Getting admission into a graduate program is never a linear process. It is a winding road filled with transcripts, standardized tests, references, and personal statements. I know you have heard it ad nauseam, but your personal statement (also called SOP or Statement of Purpose) is the most important part of your application. Think of it as a first date but with the school’s admissions board. And like all firsts, you have to make it count- and impress the socks off them while you are at it. Writing a personal statement can be overwhelming. I should know I have written four for myself and many more for different clients. However, with these commandments, the road to graduate school and writing a personal statement becomes less steep.

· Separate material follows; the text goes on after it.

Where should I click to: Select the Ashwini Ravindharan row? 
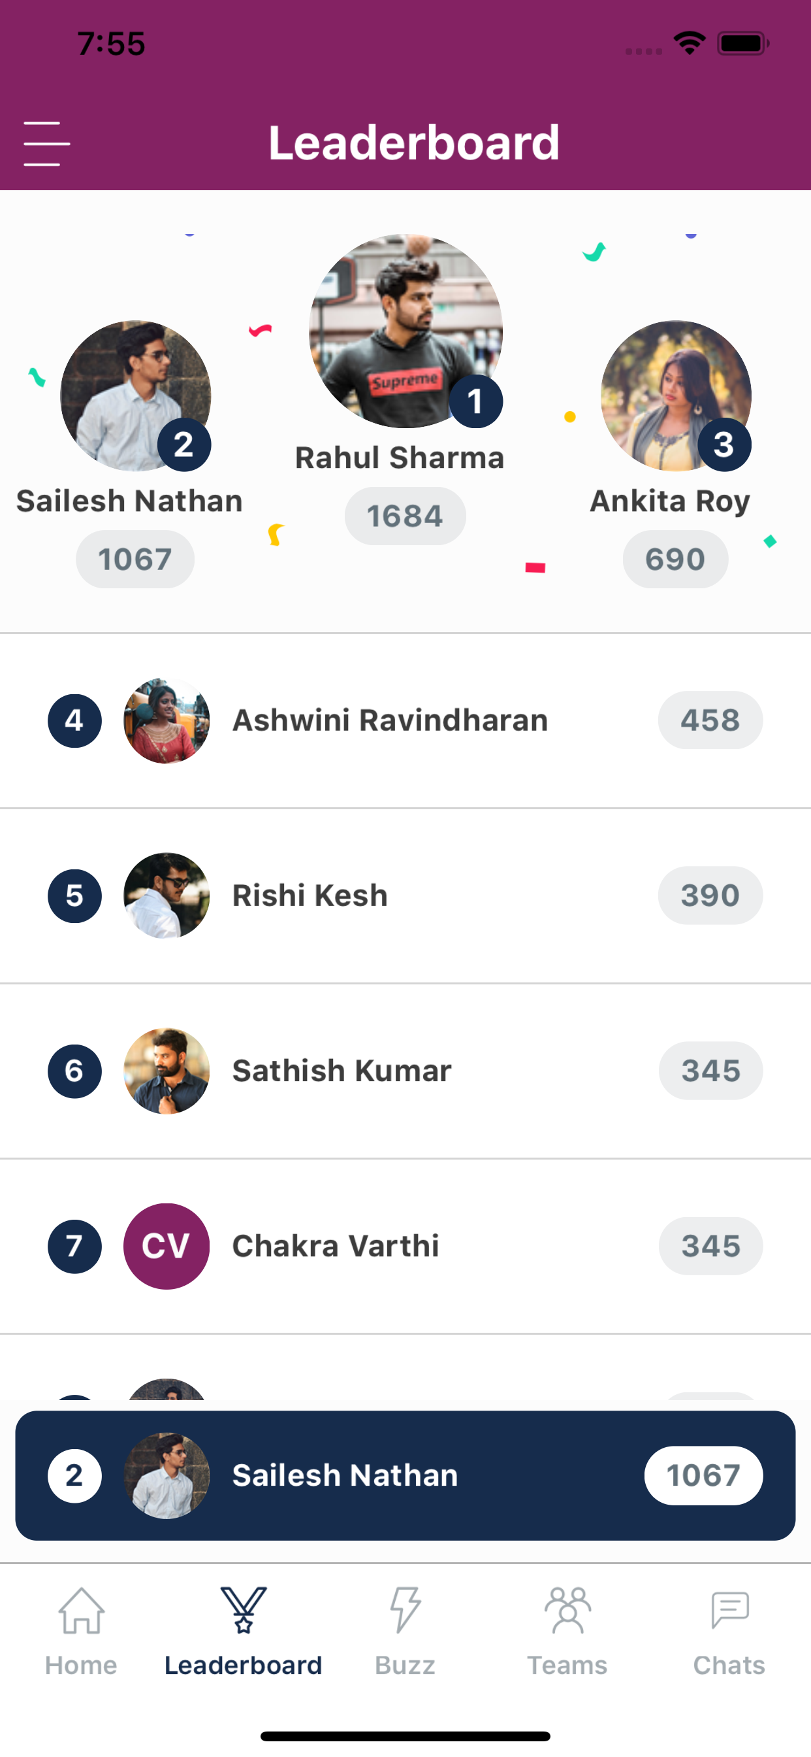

Read Other Personal Statements
Writing skills are a condition sine qua non for any graduate program. Asides being a “nice to meet you” of sorts, a personal statement calibrates your writing abilities- or lack of it. Therefore, it becomes important to get a lay of the land before penning anything down. It is not enough to read model personal statements and “ooh” and “aah” at the writers’ lexical fluency. Learn to read like a writer, not a reader. Look out for impressive metaphors and piquant methods of self expression. Trace the personal story the writer is trying to chart and figure out how you can chart yours. It is important to note that copying parts or the entirety of someone’s personal statement is going to get you rejected.
Work with your CV/Resume
Everyone thinks they know themselves until they have to write a personal statement. Suddenly, they feel unfit for the course, the lack of skills becomes obvious and they give up. One of the most important rules for writing a personal statement is to work with your CV. Start at the bottom- with those competitions you won and jobs you did in high school- and work your way to the top. It is easy to feel you don’t have enough skills when you are writing offhand. With your CV as a guide, it becomes easier to represent and highlight the skills you have.
Tell a Story
When people think of stories, they think of fiction, mythology and folktales. Most people don’t think of stories when they think of non-fiction. However, the truth remains that stories are woven into every aspect of our lives. The generic and popular way to start a personal statement is with a thought-provoking quote. The memorable way to start is with what I like to call a turning point story. This story revolves around the moment it all clicked. The moment you knew this was the path for you.
It could be:
A book you read that made you love writing
A science project you did that deepened your curiosity about electrical systems
An injustice you witnessed that drove you to become a lawyer
A situation in your country that motivated you to become an environmentalist or economist
Anything at all.
Stories stay with us long after we have forgotten the details. They make a person memorable and give a personal statement character.
Talk Results, Not Roles
While you might have worked in a lot of snazzy places or taken courses that are in line with the course at hand, you have to be result-oriented in writing your SOP. Instead of just saying, “I worked as ABC at XYZ company in 2019 before moving to DEF company” (role-oriented), show results and the impact you had there. A perfect example would be “During my time as a copywriter at Greenlife, my copies boosted sales by 75% and revived sales of the Imoxidil product line”. This not only shows your role at the company but also the impact you had there.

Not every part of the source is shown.